Pocket Stories by Kathleen Coskran (Ethiopia)
Why write stories? A story is the most universal narrative, told by everybody around the world. We all lean forward when somebody says let me tell you about the time when, we wait for the and then, and we watch the story unfold in our mind’s eye. We see him crouched there, hear her voice, feel the stroke of the cat against our leg, hold our breath when the door creaks. Stories are words at their most powerful. Stories make us laugh, cry, sweat, hold our breath, fall in love, and remind us of the infinite ways we are human. Nobody is too young or too old for a story.
My stories are short—pocket stories—a title inspired by the Beatrice Schenk de Regniers poem “Keep a Poem in Your Pocket.” I write more stories than poems, but some of them are as short as poems so I post them on line (https://pocketstories-kcoskran.blogspot.com)because (paraphrasing de Regniers), if you keep a story in your pocket and a picture in your head, you’ll never feel lonely at night when you’re in bed.
Here is the first pocket story I wrote, not because it’s my favorite, but because it appeared first and reminded me of the magic of telling a story. Sometimes a story appears already formed, just waiting for me to add a detail or two, do a little jiggling, until it clicks into place. That’s what happened with “Snow Angels.” The others came in the same way–I wrote the first sentence, then just kept writing to see what would happen, and something always did.
I took a break from writing them a couple of years ago, but recently started again–as my morning meditation.

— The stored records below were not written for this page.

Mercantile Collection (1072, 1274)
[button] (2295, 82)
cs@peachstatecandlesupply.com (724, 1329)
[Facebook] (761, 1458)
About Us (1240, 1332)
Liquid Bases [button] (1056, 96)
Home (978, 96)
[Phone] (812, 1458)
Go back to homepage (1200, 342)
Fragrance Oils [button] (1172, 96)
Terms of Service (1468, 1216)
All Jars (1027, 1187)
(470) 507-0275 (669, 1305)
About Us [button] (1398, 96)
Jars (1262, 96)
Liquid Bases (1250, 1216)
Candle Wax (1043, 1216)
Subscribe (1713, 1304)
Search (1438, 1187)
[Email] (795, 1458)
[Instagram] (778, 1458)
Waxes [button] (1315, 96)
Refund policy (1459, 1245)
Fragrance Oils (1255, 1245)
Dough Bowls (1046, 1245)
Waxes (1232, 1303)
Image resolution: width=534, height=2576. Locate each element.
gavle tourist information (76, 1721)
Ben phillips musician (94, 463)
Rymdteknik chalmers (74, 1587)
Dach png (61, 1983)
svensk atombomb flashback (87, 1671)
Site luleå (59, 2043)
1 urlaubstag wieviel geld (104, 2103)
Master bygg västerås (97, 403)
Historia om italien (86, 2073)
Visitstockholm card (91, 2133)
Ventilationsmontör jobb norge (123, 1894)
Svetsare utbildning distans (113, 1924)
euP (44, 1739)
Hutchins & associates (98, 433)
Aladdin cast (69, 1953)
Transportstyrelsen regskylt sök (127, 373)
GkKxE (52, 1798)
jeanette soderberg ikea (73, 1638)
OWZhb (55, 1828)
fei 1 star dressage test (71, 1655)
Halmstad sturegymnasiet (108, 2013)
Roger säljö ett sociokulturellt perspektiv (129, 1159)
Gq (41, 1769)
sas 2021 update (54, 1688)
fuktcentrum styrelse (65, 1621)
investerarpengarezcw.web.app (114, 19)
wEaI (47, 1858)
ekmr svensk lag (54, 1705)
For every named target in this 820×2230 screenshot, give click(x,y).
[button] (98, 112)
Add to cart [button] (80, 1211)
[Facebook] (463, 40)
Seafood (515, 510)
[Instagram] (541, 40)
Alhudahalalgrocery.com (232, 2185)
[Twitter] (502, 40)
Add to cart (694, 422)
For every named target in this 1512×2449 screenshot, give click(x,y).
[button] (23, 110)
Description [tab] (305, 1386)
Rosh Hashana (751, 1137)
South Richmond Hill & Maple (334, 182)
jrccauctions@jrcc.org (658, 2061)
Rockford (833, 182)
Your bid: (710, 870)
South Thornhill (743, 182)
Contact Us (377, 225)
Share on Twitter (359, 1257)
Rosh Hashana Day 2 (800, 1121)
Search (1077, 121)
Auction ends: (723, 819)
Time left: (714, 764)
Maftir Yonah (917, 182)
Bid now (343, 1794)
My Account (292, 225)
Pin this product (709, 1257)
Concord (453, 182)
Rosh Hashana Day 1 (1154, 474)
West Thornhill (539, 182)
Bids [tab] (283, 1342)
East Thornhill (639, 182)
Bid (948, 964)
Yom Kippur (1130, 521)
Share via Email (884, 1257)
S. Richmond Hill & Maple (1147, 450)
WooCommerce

The most challenging part has been figuring out the technology, how to make it easy for people to make a comment on the blog, and I just learned that you can subscribe so people can get a notification when there is a new one.
Here are some examples, beginning with the first one I wrote:
Snow Angels
His boots squeaked as he strode across the yard towards the frozen lake. He paused at the snow angel, didn’t want to see it, but couldn’t look away. She’d made it a week earlier, in the morning, just before she drove into town, hit black ice, rolled the car and died. Instantly they said.
The angel was sunken, barely recognizable now. The hole in the wing where she put down her hand to push herself up was deep and jagged at the edges. She hated that hole. There has to be a way to make an angel and then float up with no evidence of the struggle, she’d said.
He remembered the light in her face when she said that, her delight in the transformation from snow angel to earth woman. She never sat, she moved, she laughed, she made snow angels because that’s what you do when it’s 20 below, and there’s fresh snow without a mark on it.
Don’t you want to make one?
He did not. The idea of falling straight back and dragging his arms and legs through icy snow had no appeal. And how would he get up? He didn’t do that sort of thing, never had, not at 8 or 18 and certainly not at 78.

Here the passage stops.